Vaccine With University of Rochester Roots Saves More Than Just Those Who Receive It
April 06, 2006
Researchers, including one in Rochester, have found that a vaccine that had its start in basic research two decades ago at what is now Golisano Children’s Hospital at Strong has shown success more far-reaching than protecting just the children who receive it.
Nancy M. Bennett, M.D., M.S., director of the new Center for Community Health at the University of Rochester Medical Center and deputy director of the Monroe County Department of Public Health, is an author on a study in this week’s New England Journal of Medicine that shows the pneumococcal conjugate vaccine has been effective in reducing cases of antibiotic-resistant infections in the elderly who have not received the vaccine, as well as young children who have received it.
“This vaccine has been incredibly effective in reducing pneumococcal disease in children who receive the vaccine, and in adults who are protected by herd immunity,” Bennett said. “This paper reports on yet another beneficial effect, the decrease in antibiotic-resistant infections. This is great news as antibiotic resistance is a tremendous challenge to our ability to decrease illness and death from this common infection.”
Bennett also commented that although the percentage of local pneumococcal infections with antibiotic resistance is relatively low, compared to the others sites in the study, it has been almost halved since the introduction of the conjugate vaccine.
This study also reflects the value of the enhanced surveillance system, the CDC-funded Emerging Infections Program, that the eight-county Rochester region has been part of since 1998. This program, a collaboration of the New York State Department of Health, the Monroe County Department of Public Health, and the University of Rochester, assures the close tracking of the epidemiology of a variety of infectious diseases.

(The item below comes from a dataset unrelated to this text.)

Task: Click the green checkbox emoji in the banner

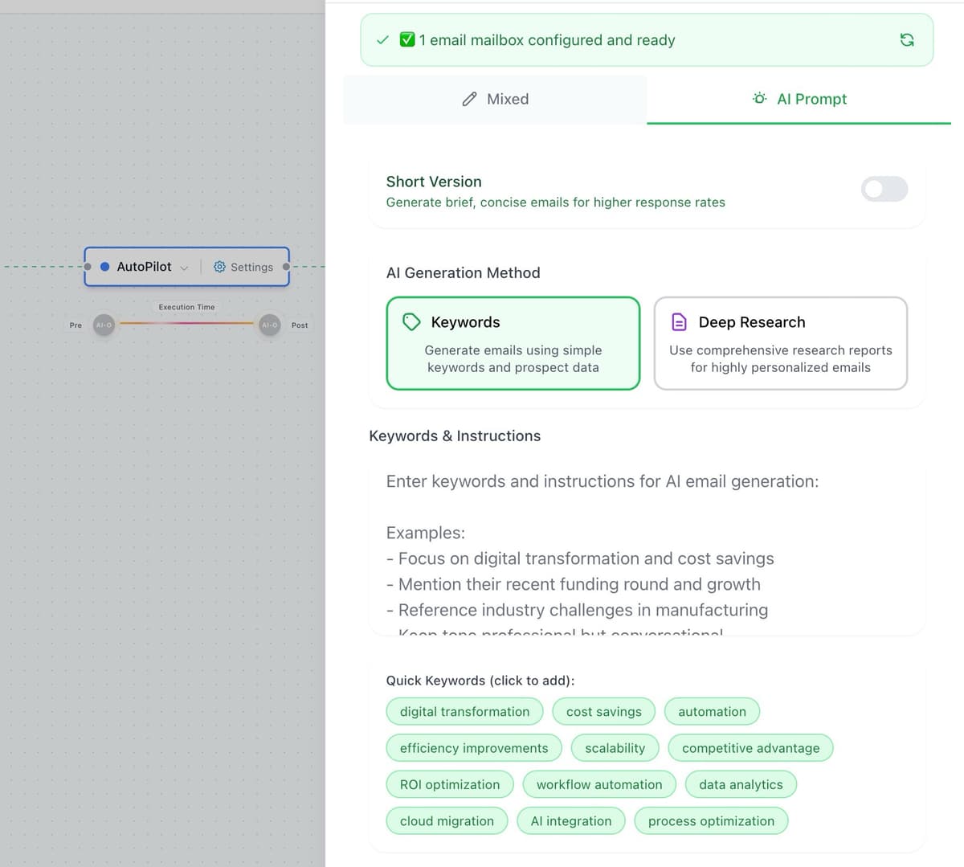Action: coord(406,39)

“The clinical laboratories of the region deserve all the credit for the careful work they do assuring that these diseases are reported to the surveillance system and that the isolates are shared with the CDC so that advanced testing can be completed.” said Bennett. “If it were not for their contributions, we could not track the beneficial effects of this vaccine on the population at large.”

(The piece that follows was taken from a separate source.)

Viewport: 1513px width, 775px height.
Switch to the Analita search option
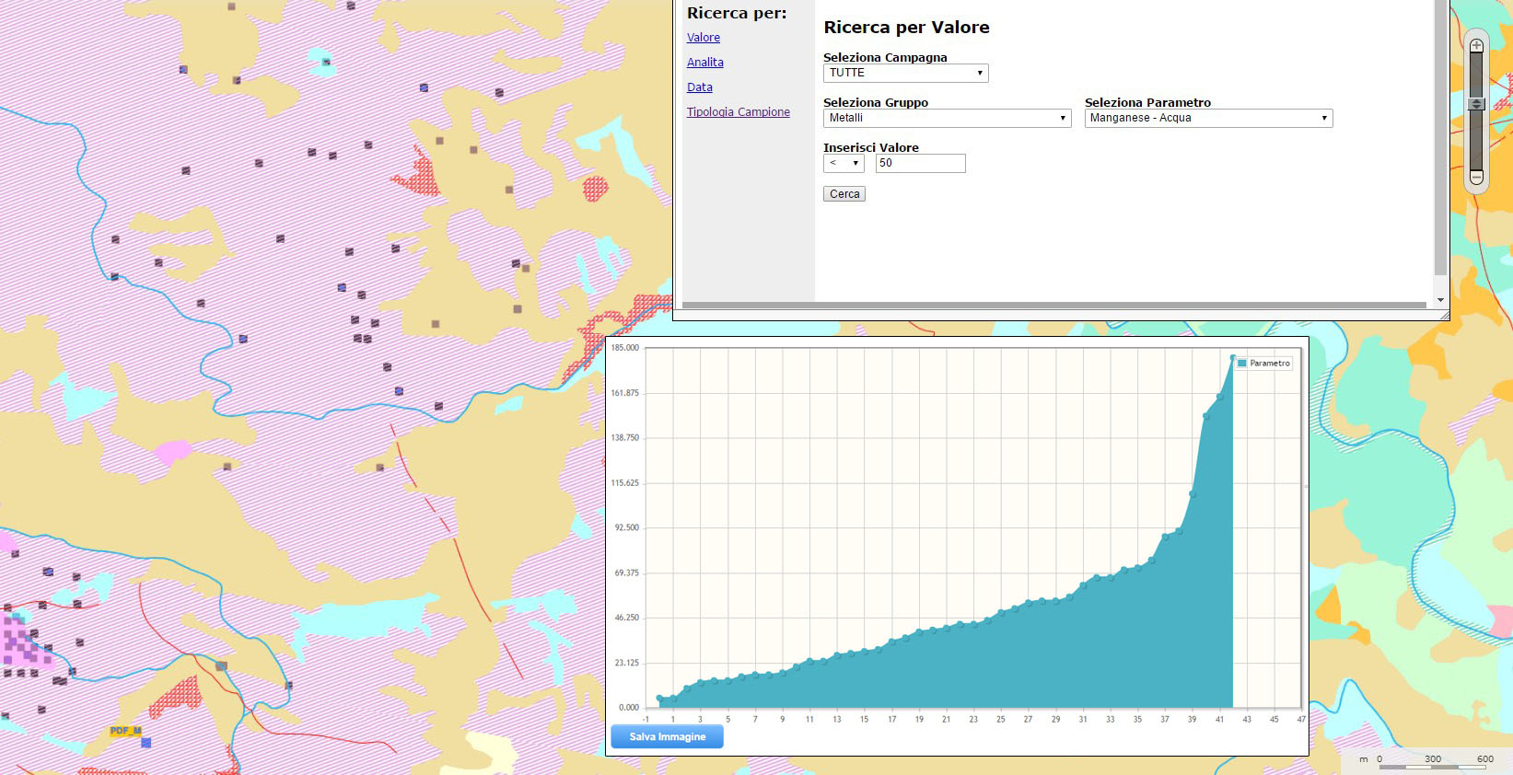coord(704,63)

Among children younger than 2 years old, there was an 81 percent decline in resistant infections between 1999 and 2004. And for those 65 years old or older, there was a decline of almost 50 percent. Researchers believe the decline among the older population, which has not received the vaccine, is because children aren’t spreading the infections as often because they are vaccinated against them.

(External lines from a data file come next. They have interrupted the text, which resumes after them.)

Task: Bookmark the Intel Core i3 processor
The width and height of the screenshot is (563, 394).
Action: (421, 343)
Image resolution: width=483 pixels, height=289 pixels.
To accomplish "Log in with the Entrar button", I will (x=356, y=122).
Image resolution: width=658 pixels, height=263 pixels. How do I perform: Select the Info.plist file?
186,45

The pneumococcal conjugate vaccine, known commercially as Prevnar, would not exist without the technology developed at the University of Rochester Medical Center. A team of pediatric researchers was one of the first to develop and test the concept of a "conjugate" vaccine, a method to make a vaccine more effective by linking it to a protein that would spur an infant’s immune system to fight an infection especially vigorously.